## begin EXTRACT TO READ

For people who have used PyTorch for deep learning, the code should look very familiar. It looks like the core component of code which trains a neural net!

Let’s run through it, line by line:

The function takes a static (image), a moving (image), n_iterations (number of iterations) and a learning_rate
affine is initialized using torch.eye (4x4 matrix filled with zeros + ones on diagonal = identity affine)
affine is made a torch.nn.Parameter which will be optimized if passed to an optimizer
optimizer is initialized using the SGD (Stochastic Gradient Descent) optimizer with the given learning_rate
Starting a for-loop which will repeat/iterate lines 6-11 for n_iterations times
optimizer.zero_grad() initializes all derivatives (stored in the background) to zero
affine is transformed into an affine_grid…
…which is used to apply the affine transformation to the moving image
loss value is the mean squared error (MSE) between static and moved image
loss.backward() calculates the derivative/gradient of the loss w.r.t the parameters using the chain rule (loss -> moved -> affine_grid -> affine)
optimizer.step() changes the affine in the opposite of the gradient direction (gradient descent) to minimize the loss
The optimized affine parameter is converted back to a tensor .detach() and returned

The code deals with (3D) images instead of points now, which is why lines 7-9 need some extra explanation:

First, the MSE in line 7 is doing what the distance between the corresponding red and blue fish points was doing earlier in the post: It measures image alignment. Higher MSEs indicate worse alignment - also called dissimilarity - between moving and static image.

Second, an image can be thought of as a grid of pixels/points. Applying an affine transformation to each of these pixels - i.e. multiplying its coordinates with the affine matrix, happening in F.affine_grid - works just fine BUT: You end up with new pixel coordinates which are not placed perfectly on a rectangular grid anymore. So in 2D each “old” pixel typically ends up somewhere in a 2x2 pixel area of the new image. The standard approach to deal with this is interpolation which is what F.grid_sample is doing for us in the background.

## end EXTRACT TO READ
## begin RECORDS SHOWN

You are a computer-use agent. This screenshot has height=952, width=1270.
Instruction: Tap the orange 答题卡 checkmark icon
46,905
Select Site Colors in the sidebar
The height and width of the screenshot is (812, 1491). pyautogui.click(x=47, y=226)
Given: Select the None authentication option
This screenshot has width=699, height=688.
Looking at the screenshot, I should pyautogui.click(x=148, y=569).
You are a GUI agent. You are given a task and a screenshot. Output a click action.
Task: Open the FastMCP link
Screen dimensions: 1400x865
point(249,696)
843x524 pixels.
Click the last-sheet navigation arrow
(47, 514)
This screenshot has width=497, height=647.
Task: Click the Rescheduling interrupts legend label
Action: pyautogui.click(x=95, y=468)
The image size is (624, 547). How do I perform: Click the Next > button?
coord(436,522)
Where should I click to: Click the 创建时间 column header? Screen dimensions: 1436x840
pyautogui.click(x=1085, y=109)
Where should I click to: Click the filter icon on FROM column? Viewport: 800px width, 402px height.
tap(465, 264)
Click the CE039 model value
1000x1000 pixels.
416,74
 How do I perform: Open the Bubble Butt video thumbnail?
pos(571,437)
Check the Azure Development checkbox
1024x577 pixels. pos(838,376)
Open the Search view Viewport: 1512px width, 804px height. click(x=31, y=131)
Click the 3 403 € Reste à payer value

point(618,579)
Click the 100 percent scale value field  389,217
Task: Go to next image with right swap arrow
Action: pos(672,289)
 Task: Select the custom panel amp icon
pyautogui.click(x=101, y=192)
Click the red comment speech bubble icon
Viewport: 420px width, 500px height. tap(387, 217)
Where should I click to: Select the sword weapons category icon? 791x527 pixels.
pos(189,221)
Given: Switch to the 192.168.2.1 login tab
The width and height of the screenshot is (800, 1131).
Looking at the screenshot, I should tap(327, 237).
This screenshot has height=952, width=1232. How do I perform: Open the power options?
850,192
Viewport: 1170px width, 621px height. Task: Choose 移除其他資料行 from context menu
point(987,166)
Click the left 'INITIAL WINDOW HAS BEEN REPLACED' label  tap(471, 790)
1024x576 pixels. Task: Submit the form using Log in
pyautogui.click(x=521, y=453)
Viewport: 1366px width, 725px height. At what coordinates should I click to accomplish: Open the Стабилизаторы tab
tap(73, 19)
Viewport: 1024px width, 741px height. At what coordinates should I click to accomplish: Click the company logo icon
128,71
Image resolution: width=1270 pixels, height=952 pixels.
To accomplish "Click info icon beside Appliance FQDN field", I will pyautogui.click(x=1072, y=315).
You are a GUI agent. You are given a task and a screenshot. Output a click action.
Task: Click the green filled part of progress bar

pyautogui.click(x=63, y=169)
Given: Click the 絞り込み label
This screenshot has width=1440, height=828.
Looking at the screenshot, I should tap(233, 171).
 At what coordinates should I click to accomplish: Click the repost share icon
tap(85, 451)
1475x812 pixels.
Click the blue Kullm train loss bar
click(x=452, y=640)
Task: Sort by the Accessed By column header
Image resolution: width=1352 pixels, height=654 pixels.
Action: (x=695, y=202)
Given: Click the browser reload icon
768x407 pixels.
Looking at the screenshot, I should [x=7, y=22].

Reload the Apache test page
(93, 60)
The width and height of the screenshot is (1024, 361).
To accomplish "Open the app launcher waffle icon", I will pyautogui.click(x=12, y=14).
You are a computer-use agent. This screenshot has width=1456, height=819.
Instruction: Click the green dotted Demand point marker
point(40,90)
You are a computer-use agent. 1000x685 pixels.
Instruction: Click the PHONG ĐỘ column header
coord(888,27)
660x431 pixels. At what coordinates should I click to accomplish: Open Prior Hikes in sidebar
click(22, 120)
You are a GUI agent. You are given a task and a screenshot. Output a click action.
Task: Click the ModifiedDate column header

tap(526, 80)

## end RECORDS SHOWN

● PROBLEM TO SOLVE:
Answer these questions about the PyTorch affine explanation:
1. Which optimizer is set up to optimize the affine?
2. According to the explanation, what do higher MSEs indicate?
3. Which function does the interpolation in the background?

● WRITTEN ANSWER:
1. The SGD (Stochastic Gradient Descent) optimizer, using the given learning_rate.
2. Worse alignment, also called dissimilarity, between the moving and static image.
3. F.grid_sample.